### Task details
Repeat every line of the data verbatim.

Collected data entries
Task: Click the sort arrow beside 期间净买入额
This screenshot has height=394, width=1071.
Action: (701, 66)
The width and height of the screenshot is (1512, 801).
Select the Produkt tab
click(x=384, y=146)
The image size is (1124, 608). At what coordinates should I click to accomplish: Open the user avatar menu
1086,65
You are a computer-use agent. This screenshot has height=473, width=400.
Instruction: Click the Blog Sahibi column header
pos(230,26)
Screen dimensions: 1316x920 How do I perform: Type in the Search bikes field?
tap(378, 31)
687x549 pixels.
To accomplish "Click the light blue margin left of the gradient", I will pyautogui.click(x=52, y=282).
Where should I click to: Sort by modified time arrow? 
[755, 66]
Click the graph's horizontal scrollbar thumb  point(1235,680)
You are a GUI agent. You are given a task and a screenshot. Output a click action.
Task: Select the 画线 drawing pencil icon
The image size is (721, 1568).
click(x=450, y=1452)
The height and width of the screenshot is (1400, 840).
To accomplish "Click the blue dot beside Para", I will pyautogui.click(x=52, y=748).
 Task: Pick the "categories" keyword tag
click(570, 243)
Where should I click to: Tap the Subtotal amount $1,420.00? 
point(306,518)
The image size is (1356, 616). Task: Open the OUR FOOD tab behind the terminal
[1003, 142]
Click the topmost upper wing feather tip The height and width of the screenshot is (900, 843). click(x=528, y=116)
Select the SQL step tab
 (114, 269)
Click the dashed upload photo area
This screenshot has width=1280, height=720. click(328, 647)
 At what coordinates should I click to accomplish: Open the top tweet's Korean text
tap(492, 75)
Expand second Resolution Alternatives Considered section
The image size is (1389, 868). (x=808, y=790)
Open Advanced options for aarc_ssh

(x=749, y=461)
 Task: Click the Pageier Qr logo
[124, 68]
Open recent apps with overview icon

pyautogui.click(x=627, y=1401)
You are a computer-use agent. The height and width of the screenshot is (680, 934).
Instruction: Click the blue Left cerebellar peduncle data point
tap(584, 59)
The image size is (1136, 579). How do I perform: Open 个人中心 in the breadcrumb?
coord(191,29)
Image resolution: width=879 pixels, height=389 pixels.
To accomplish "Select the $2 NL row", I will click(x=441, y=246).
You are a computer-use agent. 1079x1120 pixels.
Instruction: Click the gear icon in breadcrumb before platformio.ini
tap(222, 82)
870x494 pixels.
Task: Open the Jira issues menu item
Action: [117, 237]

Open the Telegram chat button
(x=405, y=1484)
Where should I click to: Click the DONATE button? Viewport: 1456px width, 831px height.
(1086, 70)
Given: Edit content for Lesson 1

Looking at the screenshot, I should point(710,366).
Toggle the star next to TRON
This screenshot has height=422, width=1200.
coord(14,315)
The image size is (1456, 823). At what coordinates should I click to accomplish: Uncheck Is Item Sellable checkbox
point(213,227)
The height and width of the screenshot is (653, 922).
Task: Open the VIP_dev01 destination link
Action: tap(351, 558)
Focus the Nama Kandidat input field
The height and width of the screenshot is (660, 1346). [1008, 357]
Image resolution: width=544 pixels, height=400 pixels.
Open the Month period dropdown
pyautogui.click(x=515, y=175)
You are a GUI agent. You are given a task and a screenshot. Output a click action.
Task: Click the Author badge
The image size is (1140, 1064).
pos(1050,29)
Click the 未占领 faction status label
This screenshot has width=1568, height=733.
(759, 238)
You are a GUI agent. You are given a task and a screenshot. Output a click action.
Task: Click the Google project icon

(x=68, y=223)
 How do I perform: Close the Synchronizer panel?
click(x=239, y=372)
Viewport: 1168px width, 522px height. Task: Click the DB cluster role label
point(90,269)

### Written answer
Task: Click the sort arrow beside 期间净买入额
This screenshot has height=394, width=1071.
Action: (701, 66)
The width and height of the screenshot is (1512, 801).
Select the Produkt tab
click(x=384, y=146)
The image size is (1124, 608). At what coordinates should I click to accomplish: Open the user avatar menu
1086,65
You are a computer-use agent. This screenshot has height=473, width=400.
Instruction: Click the Blog Sahibi column header
pos(230,26)
Screen dimensions: 1316x920 How do I perform: Type in the Search bikes field?
tap(378, 31)
687x549 pixels.
To accomplish "Click the light blue margin left of the gradient", I will pyautogui.click(x=52, y=282).
Where should I click to: Sort by modified time arrow? 
[755, 66]
Click the graph's horizontal scrollbar thumb  point(1235,680)
You are a GUI agent. You are given a task and a screenshot. Output a click action.
Task: Select the 画线 drawing pencil icon
The image size is (721, 1568).
click(x=450, y=1452)
The height and width of the screenshot is (1400, 840).
To accomplish "Click the blue dot beside Para", I will pyautogui.click(x=52, y=748).
 Task: Pick the "categories" keyword tag
click(570, 243)
Where should I click to: Tap the Subtotal amount $1,420.00? 
point(306,518)
The image size is (1356, 616). Task: Open the OUR FOOD tab behind the terminal
[1003, 142]
Click the topmost upper wing feather tip The height and width of the screenshot is (900, 843). click(x=528, y=116)
Select the SQL step tab
 (114, 269)
Click the dashed upload photo area
This screenshot has width=1280, height=720. click(328, 647)
 At what coordinates should I click to accomplish: Open the top tweet's Korean text
tap(492, 75)
Expand second Resolution Alternatives Considered section
The image size is (1389, 868). (x=808, y=790)
Open Advanced options for aarc_ssh

(x=749, y=461)
 Task: Click the Pageier Qr logo
[124, 68]
Open recent apps with overview icon

pyautogui.click(x=627, y=1401)
You are a computer-use agent. The height and width of the screenshot is (680, 934).
Instruction: Click the blue Left cerebellar peduncle data point
tap(584, 59)
The image size is (1136, 579). How do I perform: Open 个人中心 in the breadcrumb?
coord(191,29)
Image resolution: width=879 pixels, height=389 pixels.
To accomplish "Select the $2 NL row", I will click(x=441, y=246).
You are a computer-use agent. 1079x1120 pixels.
Instruction: Click the gear icon in breadcrumb before platformio.ini
tap(222, 82)
870x494 pixels.
Task: Open the Jira issues menu item
Action: [117, 237]

Open the Telegram chat button
(x=405, y=1484)
Where should I click to: Click the DONATE button? Viewport: 1456px width, 831px height.
(1086, 70)
Given: Edit content for Lesson 1

Looking at the screenshot, I should point(710,366).
Toggle the star next to TRON
This screenshot has height=422, width=1200.
coord(14,315)
The image size is (1456, 823). At what coordinates should I click to accomplish: Uncheck Is Item Sellable checkbox
point(213,227)
The height and width of the screenshot is (653, 922).
Task: Open the VIP_dev01 destination link
Action: tap(351, 558)
Focus the Nama Kandidat input field
The height and width of the screenshot is (660, 1346). [1008, 357]
Image resolution: width=544 pixels, height=400 pixels.
Open the Month period dropdown
pyautogui.click(x=515, y=175)
You are a GUI agent. You are given a task and a screenshot. Output a click action.
Task: Click the Author badge
The image size is (1140, 1064).
pos(1050,29)
Click the 未占领 faction status label
This screenshot has width=1568, height=733.
(759, 238)
You are a GUI agent. You are given a task and a screenshot. Output a click action.
Task: Click the Google project icon

(x=68, y=223)
 How do I perform: Close the Synchronizer panel?
click(x=239, y=372)
Viewport: 1168px width, 522px height. Task: Click the DB cluster role label
point(90,269)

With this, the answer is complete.